A landmark work dedicated to the author's partner, this set of linked poems explores love and loss through the lens of myth, faith, and art. Heavily influenced by the work of C. P. Cavafy, Plante's paen to his beloved will stay with readers long after the last verse.
David Plante (born 1940) made his name as a novelist with his first book, The Ghost of Henry James (1970), then with a dozen other novels including the Francoeur Trilogy (1978-82)–The Family, The Woods, and The Country–a story of the complex relations within a family and between the family’s French-Canadian culture and the New England Anglophone world around them. He made his name as memoirist with Difficult Women (1983), about his vexed and deep friendships with Jean Rhys, Sonia Orwell, and Germaine Greer, then with Becoming a Londoner (2013) and Worlds Apart (2015), both rich in gossip and in psychological insight about famous and infamous figures in the literary and artistic worlds. He now lives in Lucca, Italy.
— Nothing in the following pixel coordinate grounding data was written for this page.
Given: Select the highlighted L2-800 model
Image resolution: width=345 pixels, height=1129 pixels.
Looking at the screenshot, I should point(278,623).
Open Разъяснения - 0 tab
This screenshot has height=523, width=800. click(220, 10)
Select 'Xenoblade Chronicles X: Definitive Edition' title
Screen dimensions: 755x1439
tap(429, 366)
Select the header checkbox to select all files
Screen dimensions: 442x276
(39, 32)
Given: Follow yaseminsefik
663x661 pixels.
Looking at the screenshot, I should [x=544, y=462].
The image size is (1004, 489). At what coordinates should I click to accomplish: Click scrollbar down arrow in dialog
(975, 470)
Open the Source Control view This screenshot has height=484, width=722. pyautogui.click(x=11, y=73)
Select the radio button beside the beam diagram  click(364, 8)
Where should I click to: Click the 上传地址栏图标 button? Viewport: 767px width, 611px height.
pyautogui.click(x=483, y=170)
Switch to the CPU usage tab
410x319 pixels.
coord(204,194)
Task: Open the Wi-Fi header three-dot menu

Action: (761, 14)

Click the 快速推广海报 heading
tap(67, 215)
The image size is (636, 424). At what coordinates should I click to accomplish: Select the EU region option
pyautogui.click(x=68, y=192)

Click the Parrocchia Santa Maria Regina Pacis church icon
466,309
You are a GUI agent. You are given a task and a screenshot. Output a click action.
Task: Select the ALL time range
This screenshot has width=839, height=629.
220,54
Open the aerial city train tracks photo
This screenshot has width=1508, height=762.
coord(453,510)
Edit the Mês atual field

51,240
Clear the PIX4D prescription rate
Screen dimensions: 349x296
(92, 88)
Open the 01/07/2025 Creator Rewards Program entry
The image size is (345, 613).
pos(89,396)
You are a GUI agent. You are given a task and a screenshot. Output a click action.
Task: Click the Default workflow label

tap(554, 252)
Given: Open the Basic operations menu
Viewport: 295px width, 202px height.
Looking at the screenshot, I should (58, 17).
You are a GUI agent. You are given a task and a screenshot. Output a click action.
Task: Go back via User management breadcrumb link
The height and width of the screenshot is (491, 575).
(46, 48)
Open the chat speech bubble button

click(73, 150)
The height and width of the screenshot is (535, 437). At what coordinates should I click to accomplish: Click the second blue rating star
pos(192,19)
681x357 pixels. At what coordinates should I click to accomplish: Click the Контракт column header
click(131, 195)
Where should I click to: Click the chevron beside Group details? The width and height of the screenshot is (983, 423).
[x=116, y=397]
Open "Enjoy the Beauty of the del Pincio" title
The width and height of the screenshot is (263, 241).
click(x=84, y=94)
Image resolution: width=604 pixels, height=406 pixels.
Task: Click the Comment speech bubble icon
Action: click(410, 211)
In 1965 he met the poet and editor Nikos Stangos, with whom he lived until Stangos’ death in 2004. In their life together, Plante learned to read and write Greek poetry, and absorbed the profoundly straightforward and unmetaphoric style of C. P. Cavafy. David Plante’s verse tribute to Nikos Stangos, The Death of a Greek Lover, is his first published book of poems—a sequence of separate poems that combines to make a single long poem.
In his novels, David Plante perfected his technique of combining exact observation of social and psychological detail with an implicit but unmistakable sense of transcendent meaning. That technique is everywhere in the clear intensity of his poems, which are simultaneously direct, intense expressions of love and loss, and speculative explorations of what poetry, myth, and faith can say about such things. The Death of a Greek Lover is as moving as it is artful.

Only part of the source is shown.